Given that the comparison between the foot and the finger yielded a high mean correlation coefficient and a low variation, this substantiates the theory that the foot is a reliable site for resting-state measurement, showing a strong similarity with the finger measurement. However, it must also be emphasized that the correlation coefficient between the shoulder and finger electrode sites was also significantly high. That suggests that the results obtained from the shoulder show a high degree of resemblance to those from the finger, positioning the shoulder as a potential alternative electrode site. The potential for alternative electrode sites has also been discussed by Hossain et al. [27], Kasos et al. [32], and Kasos et al. [33], although their findings did not yield conclusive results. This highlights the need for further research in this area to clarify the effectiveness of these alternative sites.
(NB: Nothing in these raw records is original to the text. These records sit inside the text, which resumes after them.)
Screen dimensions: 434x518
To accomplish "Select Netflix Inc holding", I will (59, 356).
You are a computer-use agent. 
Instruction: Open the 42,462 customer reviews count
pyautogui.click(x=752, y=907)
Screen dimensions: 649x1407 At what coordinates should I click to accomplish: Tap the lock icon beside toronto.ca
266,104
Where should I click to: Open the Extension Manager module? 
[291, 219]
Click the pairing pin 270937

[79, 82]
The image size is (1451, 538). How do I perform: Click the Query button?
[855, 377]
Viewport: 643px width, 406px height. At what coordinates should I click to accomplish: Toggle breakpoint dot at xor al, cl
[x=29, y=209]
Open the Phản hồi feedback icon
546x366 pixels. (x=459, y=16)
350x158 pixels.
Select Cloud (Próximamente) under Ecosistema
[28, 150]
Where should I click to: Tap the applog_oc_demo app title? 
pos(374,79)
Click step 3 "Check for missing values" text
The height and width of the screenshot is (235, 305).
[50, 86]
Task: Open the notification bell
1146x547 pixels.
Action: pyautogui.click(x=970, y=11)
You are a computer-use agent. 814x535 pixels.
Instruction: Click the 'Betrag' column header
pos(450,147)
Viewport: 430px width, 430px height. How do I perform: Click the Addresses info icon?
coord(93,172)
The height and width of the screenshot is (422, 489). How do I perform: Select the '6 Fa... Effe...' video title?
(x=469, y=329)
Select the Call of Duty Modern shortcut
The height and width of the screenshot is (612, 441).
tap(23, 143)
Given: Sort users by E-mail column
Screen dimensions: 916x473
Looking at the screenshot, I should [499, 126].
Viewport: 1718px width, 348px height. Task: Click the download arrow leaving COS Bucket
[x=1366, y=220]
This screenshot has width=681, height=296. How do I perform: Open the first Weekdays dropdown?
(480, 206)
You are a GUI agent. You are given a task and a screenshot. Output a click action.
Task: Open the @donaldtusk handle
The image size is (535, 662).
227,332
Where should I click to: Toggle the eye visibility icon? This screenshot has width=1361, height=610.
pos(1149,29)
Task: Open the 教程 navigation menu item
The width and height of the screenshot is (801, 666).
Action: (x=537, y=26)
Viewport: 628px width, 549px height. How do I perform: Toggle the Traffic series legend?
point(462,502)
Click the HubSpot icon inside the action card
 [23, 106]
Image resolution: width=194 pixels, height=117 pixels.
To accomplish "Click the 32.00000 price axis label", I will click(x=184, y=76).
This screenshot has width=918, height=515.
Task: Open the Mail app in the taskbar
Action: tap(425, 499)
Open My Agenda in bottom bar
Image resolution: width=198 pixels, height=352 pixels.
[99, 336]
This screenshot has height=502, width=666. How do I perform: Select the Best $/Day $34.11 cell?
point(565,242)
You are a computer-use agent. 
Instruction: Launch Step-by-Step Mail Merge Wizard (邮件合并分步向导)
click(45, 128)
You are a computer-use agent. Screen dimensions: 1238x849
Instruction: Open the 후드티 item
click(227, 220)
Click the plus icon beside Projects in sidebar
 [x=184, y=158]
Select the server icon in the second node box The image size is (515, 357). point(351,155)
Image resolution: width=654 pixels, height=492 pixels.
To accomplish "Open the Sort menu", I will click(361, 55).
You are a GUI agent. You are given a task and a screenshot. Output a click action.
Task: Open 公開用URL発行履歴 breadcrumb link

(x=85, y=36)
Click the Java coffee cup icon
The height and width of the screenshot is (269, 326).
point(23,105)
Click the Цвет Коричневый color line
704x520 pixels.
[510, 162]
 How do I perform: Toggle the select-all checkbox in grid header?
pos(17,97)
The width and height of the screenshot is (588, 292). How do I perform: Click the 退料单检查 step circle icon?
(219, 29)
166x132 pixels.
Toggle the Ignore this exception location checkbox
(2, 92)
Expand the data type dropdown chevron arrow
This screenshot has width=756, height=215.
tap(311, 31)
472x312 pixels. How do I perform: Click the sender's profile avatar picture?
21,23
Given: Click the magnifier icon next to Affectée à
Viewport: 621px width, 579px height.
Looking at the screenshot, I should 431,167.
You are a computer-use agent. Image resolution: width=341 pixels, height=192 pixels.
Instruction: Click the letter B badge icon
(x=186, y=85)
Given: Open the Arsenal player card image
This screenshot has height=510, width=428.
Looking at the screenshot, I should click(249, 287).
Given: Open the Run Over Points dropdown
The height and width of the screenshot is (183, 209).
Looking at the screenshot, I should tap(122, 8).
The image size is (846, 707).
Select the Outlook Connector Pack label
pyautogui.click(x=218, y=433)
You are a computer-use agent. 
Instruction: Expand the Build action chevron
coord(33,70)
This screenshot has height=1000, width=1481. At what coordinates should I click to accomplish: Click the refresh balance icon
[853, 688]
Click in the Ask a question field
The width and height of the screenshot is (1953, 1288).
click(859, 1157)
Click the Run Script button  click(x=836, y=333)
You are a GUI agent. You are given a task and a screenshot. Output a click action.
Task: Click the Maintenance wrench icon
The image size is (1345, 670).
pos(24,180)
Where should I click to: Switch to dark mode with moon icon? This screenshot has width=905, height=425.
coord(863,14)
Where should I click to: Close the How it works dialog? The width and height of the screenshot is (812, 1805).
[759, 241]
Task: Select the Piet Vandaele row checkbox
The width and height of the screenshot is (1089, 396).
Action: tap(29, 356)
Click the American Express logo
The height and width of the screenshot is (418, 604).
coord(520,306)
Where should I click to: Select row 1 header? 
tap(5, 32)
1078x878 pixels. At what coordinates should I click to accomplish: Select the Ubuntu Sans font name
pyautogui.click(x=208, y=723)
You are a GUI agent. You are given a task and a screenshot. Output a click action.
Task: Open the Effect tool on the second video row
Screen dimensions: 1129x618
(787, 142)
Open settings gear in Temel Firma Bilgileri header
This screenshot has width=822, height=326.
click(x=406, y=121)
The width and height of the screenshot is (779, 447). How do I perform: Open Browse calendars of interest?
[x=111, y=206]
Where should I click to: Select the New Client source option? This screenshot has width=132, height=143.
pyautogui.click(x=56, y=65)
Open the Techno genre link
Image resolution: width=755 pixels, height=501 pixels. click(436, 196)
The heart rate measured during physical exertion was higher than during mental exertion, suggesting that physical exertion was more strenuous than mental exertion.
Additionally, the electrocardiogram data showed that, unlike during the resting-state measurement, an increase in heartbeats per minute was observed during both forms of exertion, and there was no effect of the trials, indicating that there was a sufficient pause between the individual measurements to regulate the pulse back to resting levels.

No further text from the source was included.